Why Oranges Are Easy on Blood Sugar
Despite containing 18 grams of sugar, a whole orange has a glycemic index of just 42, which is considered low. The glycemic load, a more practical measure of how a food actually affects your blood sugar in a real serving, is only 5. For context, anything under 10 is considered low. The fiber, water, and cell structure of the fruit all slow down how quickly sugar enters your bloodstream. This is one reason whole fruit behaves very differently in your body than the same amount of sugar from candy or soda.
Whole Oranges vs. Orange Juice
An 8-ounce glass of orange juice has roughly 110 to 120 calories, nearly double what you’d get from eating a whole orange.

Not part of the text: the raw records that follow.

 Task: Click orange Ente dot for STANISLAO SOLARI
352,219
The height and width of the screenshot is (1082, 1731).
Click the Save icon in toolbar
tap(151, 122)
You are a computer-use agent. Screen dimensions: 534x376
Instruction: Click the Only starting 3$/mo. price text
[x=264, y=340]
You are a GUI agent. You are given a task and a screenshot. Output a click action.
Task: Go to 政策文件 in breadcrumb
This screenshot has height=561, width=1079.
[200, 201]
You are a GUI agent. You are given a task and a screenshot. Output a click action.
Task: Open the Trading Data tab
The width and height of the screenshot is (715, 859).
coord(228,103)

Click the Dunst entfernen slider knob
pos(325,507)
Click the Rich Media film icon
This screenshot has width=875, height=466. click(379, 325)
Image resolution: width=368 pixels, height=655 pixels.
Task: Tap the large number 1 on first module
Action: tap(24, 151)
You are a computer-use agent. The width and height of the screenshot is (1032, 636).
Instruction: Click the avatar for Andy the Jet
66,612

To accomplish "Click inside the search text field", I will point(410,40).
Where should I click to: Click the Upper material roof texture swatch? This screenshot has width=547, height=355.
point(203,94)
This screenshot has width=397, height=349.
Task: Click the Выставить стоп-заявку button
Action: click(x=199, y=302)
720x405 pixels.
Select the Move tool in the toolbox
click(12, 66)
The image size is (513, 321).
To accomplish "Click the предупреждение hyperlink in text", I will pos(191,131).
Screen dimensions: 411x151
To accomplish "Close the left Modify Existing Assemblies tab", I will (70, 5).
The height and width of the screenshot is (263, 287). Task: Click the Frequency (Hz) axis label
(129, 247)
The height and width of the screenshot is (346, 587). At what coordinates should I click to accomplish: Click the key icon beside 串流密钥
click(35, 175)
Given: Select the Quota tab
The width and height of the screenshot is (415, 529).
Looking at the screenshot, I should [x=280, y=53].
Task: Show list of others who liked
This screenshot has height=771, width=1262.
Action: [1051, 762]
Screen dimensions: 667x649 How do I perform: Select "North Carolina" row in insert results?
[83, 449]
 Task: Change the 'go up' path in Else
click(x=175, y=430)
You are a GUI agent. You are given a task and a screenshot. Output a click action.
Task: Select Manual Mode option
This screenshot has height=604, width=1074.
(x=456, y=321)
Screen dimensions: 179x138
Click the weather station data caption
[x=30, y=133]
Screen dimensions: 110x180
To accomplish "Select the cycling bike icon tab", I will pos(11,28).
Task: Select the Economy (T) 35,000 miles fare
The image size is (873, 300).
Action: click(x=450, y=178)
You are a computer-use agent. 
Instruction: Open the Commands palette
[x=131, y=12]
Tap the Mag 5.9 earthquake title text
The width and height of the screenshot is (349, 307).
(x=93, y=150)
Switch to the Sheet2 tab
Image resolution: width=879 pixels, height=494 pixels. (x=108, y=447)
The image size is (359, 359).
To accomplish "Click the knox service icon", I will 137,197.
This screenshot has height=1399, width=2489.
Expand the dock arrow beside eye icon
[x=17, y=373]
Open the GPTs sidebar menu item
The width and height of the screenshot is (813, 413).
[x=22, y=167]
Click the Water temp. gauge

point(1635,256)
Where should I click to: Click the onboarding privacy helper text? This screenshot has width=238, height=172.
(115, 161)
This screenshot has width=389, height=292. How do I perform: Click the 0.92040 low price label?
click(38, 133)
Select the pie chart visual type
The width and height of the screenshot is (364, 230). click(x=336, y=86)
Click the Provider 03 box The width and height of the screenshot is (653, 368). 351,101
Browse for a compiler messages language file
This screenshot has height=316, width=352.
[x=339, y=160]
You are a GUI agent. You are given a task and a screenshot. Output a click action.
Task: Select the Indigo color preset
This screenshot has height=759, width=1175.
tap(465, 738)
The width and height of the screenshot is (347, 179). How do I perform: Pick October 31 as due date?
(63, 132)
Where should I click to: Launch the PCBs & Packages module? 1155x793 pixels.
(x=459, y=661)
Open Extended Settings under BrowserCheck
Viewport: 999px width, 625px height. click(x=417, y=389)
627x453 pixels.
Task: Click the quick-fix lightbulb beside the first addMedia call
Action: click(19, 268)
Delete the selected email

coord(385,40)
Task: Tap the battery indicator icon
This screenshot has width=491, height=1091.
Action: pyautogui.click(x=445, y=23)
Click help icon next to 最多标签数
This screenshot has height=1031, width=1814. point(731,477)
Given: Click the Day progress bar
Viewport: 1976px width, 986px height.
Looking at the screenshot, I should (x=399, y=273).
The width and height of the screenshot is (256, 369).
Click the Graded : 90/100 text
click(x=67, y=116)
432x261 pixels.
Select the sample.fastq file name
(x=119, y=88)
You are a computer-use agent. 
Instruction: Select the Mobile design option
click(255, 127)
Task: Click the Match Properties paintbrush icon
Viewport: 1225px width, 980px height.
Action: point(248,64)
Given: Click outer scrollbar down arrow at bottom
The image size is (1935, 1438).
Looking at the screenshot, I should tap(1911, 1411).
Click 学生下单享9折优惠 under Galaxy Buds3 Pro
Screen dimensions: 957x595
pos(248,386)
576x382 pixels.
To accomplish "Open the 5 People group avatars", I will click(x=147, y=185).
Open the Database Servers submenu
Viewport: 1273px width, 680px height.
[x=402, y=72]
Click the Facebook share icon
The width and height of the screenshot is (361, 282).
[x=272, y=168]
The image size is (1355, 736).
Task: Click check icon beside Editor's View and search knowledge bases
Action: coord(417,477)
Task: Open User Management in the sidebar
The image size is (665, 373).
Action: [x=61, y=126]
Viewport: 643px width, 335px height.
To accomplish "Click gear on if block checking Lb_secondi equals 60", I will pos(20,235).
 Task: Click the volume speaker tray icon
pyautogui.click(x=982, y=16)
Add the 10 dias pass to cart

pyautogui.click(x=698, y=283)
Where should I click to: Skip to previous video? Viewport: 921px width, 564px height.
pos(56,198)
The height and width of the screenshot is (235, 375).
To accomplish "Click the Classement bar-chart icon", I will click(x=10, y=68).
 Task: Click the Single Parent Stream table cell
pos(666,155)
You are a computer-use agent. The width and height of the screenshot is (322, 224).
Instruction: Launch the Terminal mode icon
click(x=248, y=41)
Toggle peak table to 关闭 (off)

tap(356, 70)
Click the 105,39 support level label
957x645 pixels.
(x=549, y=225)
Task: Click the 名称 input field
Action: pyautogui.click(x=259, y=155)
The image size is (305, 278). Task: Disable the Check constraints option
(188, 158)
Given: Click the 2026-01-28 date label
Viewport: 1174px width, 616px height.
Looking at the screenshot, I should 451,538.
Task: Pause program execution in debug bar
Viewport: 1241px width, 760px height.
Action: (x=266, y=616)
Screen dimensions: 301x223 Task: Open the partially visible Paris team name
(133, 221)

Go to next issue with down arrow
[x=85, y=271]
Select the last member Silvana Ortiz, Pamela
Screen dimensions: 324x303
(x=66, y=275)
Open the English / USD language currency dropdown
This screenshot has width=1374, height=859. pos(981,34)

The sugar content per cup is comparable between juice and fresh segments, but the fiber difference is dramatic: a cup of orange segments contains 4.3 grams of fiber, while a cup of juice has less than 1 gram.
That missing fiber changes the experience in two ways. First, juice is far less filling. You can drink 120 calories of orange juice in seconds and still feel hungry, while peeling and eating a whole orange takes time and leaves you more satisfied. Second, without fiber to slow things down, the sugar in juice hits your bloodstream faster. If you’re choosing between the two for a snack, the whole fruit wins on every nutritional metric except convenience.
Oranges as a Weight-Friendly Snack
At roughly 65 calories with nearly 4 grams of fiber, oranges are unusually filling for their calorie cost. The high water content (about 87% of the fruit’s weight) adds volume to your stomach without adding calories. Research on satiety found that oranges and apples were the most filling common fruits tested, outperforming many foods with significantly higher calorie counts.
If you’re snacking on an orange instead of a granola bar (which typically runs 150 to 250 calories with less fiber), you’re cutting calories while likely feeling just as satisfied. The natural sugar provides quick energy, and the fiber prevents the crash that comes from more processed snacks.